NASA’s New Horizons probe photographed the solar system’s most distant object. The photos were received on New Year’s Day 2019. The object was given the name, Ultima Thule. When the Hubble Telescope first spotted Ultima, astronomers thought it was two objects orbiting each other. It turns out that Ultima Thule was one continuous “bowling pin”-shaped object spinning end over end.
In January of 2006, New Horizons was launched. Its mission was to do a flyby of the Pluto system and take photographs. The probe completed its task in 2015. Photos sent back to Earth were breathtaking and became world famous instantly.
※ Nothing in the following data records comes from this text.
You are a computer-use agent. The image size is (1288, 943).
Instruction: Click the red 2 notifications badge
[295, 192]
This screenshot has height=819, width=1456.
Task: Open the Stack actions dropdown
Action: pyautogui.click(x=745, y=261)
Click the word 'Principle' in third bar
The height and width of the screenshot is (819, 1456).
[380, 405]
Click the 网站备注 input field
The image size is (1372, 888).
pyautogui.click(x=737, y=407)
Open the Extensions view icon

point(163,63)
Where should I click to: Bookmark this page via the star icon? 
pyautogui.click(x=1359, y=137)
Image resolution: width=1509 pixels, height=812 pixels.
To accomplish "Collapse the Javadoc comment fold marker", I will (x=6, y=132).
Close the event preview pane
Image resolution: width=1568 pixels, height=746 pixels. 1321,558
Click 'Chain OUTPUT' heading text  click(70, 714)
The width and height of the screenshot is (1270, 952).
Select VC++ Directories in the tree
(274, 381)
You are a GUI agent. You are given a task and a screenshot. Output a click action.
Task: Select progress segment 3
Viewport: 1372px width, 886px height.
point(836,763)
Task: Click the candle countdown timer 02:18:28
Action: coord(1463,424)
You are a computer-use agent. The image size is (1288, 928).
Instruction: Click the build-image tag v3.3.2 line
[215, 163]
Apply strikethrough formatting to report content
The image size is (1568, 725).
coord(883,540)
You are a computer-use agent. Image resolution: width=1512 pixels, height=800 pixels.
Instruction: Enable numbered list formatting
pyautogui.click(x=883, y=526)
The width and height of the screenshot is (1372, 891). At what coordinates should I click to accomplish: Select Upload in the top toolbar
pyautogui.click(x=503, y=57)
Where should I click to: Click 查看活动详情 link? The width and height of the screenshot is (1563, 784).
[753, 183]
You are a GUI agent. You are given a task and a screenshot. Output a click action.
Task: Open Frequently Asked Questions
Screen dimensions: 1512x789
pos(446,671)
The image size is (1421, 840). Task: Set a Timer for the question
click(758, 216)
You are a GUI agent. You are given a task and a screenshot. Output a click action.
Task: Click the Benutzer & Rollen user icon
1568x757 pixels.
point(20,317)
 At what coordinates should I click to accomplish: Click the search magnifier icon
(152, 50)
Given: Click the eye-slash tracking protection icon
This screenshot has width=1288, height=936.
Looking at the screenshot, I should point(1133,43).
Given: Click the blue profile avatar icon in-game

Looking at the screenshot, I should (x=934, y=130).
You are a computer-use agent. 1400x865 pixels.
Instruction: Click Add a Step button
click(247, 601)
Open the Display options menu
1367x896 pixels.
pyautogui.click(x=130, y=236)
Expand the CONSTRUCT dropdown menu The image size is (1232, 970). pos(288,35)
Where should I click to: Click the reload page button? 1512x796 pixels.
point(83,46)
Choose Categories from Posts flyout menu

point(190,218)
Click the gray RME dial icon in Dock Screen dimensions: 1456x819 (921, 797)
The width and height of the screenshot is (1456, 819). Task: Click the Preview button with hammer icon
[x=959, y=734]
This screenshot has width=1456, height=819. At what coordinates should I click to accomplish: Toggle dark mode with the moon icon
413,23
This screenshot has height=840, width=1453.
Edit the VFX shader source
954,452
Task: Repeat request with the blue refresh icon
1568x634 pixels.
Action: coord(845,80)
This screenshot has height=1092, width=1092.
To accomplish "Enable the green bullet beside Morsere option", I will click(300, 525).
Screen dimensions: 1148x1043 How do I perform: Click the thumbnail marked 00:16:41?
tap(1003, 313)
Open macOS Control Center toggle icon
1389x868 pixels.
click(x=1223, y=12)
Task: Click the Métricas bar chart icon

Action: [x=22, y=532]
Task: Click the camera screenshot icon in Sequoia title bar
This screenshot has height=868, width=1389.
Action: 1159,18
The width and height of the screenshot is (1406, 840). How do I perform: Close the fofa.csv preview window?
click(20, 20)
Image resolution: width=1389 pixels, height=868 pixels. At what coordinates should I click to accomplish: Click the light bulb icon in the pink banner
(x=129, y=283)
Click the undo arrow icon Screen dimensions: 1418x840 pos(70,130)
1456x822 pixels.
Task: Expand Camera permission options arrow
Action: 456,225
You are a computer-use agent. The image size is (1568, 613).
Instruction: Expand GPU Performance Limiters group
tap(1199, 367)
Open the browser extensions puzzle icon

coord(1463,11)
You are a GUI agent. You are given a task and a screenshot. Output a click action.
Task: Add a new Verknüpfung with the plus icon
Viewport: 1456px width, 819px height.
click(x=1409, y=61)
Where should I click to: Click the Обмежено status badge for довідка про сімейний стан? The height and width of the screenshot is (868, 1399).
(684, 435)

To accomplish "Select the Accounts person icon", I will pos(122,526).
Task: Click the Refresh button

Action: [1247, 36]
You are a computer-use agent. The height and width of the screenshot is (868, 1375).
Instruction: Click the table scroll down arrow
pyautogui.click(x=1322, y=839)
New Horizons would then be on its way to the Kuiper Belt, where few probes have gone. No probe in Earth’s history has completed a flyby as far away as New Horizons did on Ultima Thule. Gigabytes upon gigabytes of photographs were taken and will not be received back to Earth until late 2020. Why does it take so long? New Horizons is approximately 4.12 billion miles from Earth. Therefore, sending gigabytes of media from that distance will take over one year.
Why is NASA interested in distant space objects anyway? Objects as far away as Ultima Thule receive almost no sunlight, thus they are very cold; a bone chilling -397 degrees Fahrenheit to be exact. Chemical reactions cannot occur at this temperature, so any Kuiper Belt object maintains the same chemical composition as they did 4.6 billion years ago. Studying distant objects and one day receiving a sample can help mankind unlock the secrets to the solar system.
There is much more that scientists do not know, and Ultima Thule just might have the key. As for New Horizons, it will join Voyager 1 and 2 in interstellar space during the coming years and be mankind’s third man-made object to leave the solar system.